EXERCISE DETAILS :: Down to the last line below, write out every line exactly, starting with the one that contains "This screenshot has width=800, height=600." and leaving out the pictures.

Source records
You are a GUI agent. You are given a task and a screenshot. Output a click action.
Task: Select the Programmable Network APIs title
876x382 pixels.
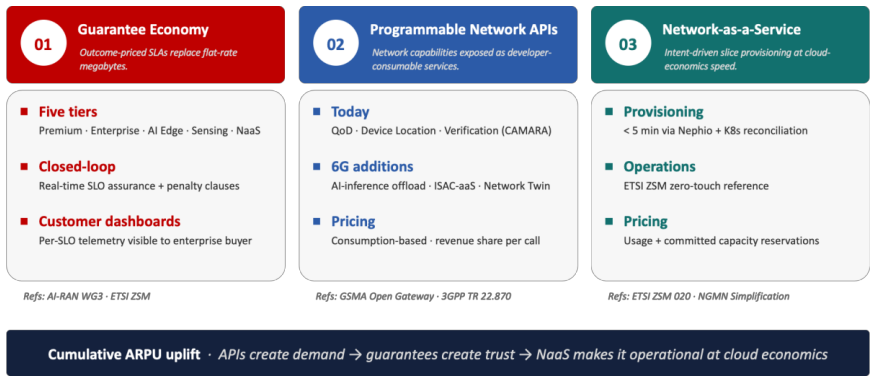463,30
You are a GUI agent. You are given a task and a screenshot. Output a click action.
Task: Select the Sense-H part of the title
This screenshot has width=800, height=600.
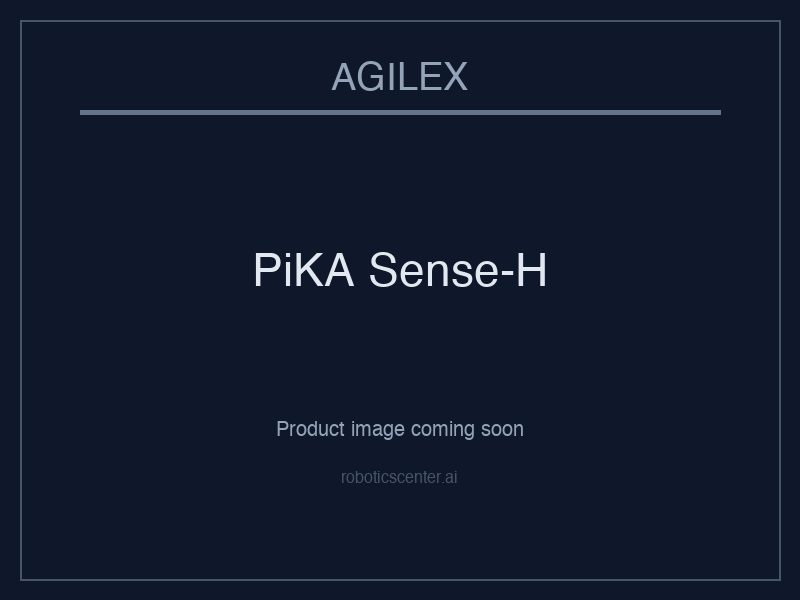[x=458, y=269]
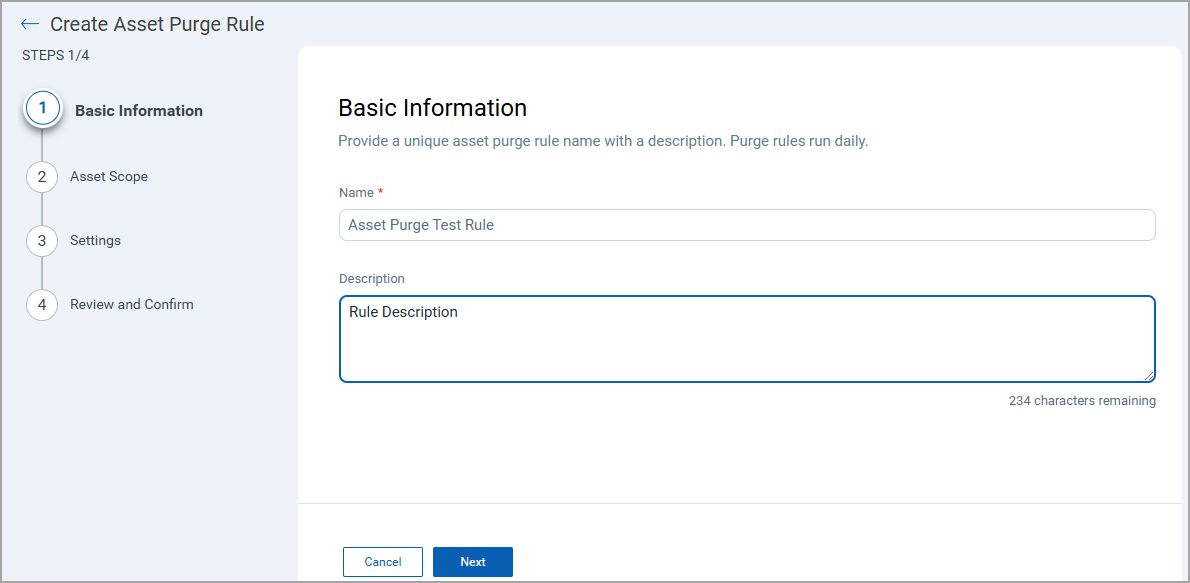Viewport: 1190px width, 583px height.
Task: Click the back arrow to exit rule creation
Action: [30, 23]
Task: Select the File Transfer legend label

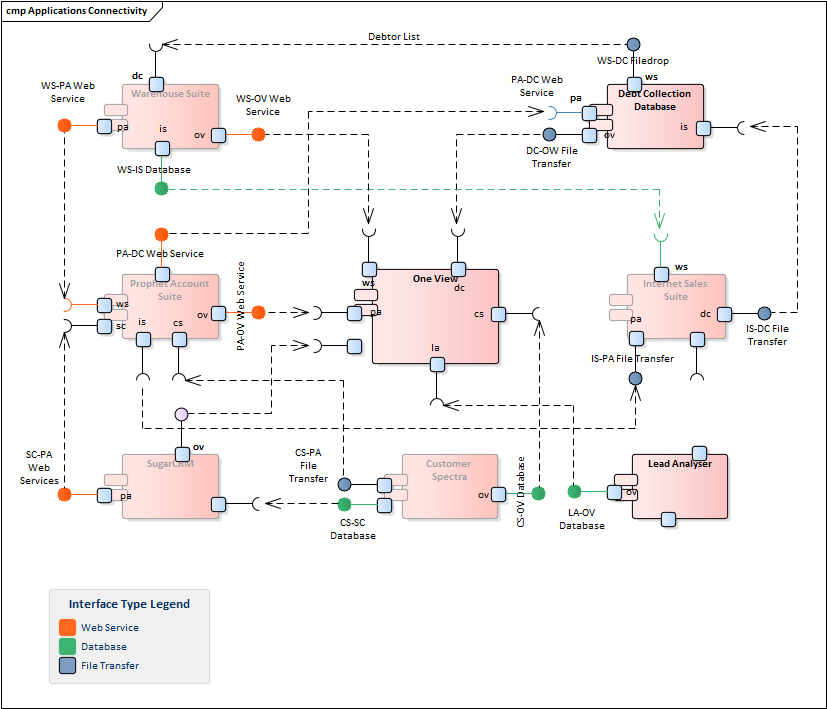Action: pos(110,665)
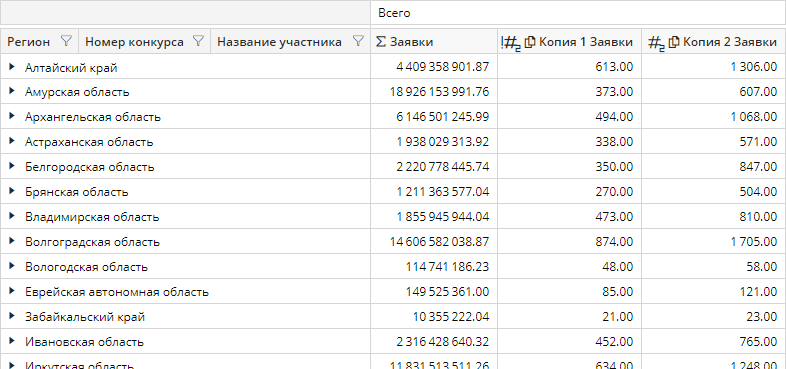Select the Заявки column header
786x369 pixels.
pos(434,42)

ANSWER ::
This screenshot has width=800, height=600.
[x=458, y=269]
Viewport: 1190px width, 583px height.
Task: Click the back arrow to exit rule creation
Action: [30, 23]
Task: Select the File Transfer legend label

Action: pos(110,665)
Select the Заявки column header
786x369 pixels.
pos(434,42)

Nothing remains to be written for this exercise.